━━━━━ Material to process
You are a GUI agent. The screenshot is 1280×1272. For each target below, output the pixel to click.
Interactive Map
━━━━━━━━━━
━━━━━ Material to process
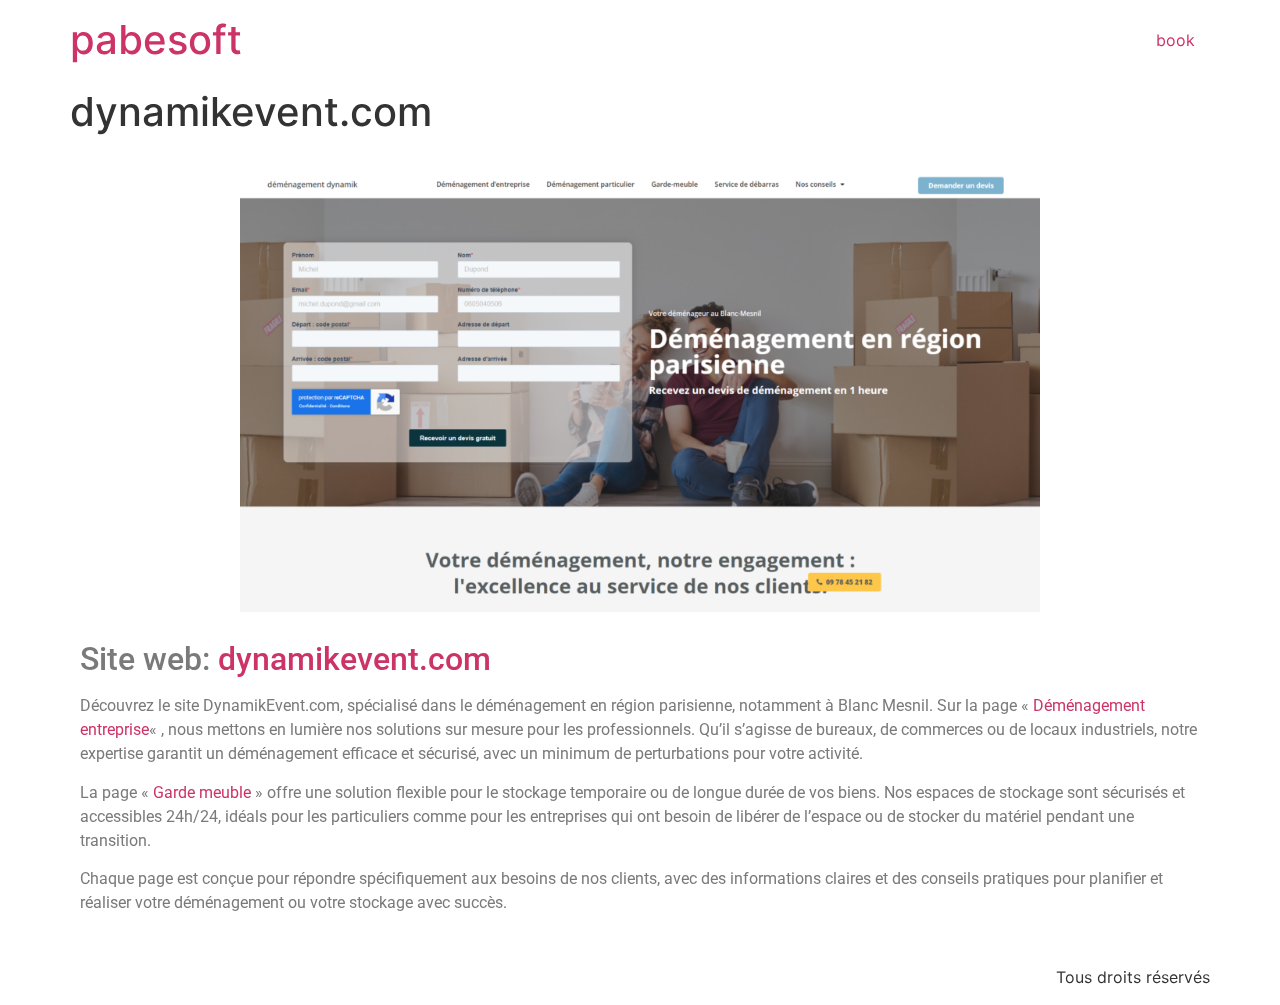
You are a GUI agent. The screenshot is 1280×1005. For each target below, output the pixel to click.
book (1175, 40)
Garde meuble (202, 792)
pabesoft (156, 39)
━━━━━━━━━━
━━━━━ Material to process
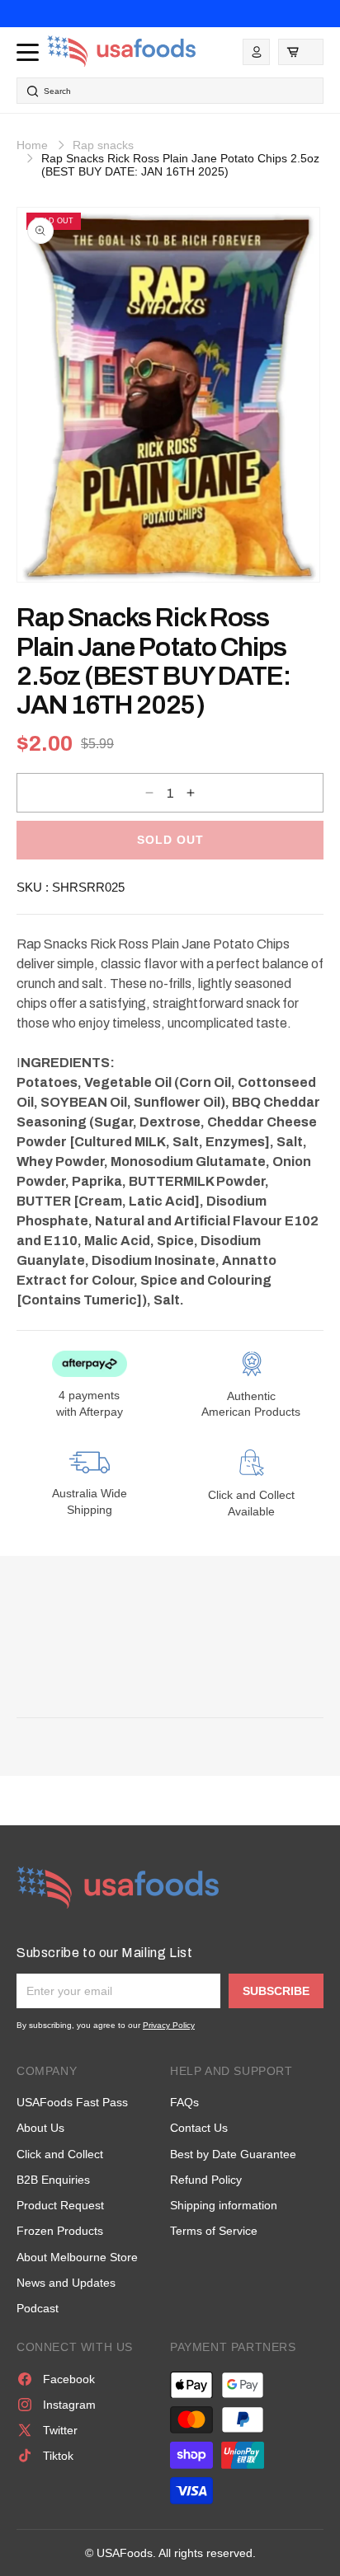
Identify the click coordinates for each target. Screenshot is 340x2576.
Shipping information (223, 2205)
━━━━━━━━━━
* **The problem**
Go through the listing above and write out exactly the lines starting with the one holding "You are a GUI agent. The screenshot is 1280×1272." and running through the one holding "Interactive Map", ends included, and no others.

* **Task answer**
You are a GUI agent. The screenshot is 1280×1272. For each target below, output the pixel to click.
Interactive Map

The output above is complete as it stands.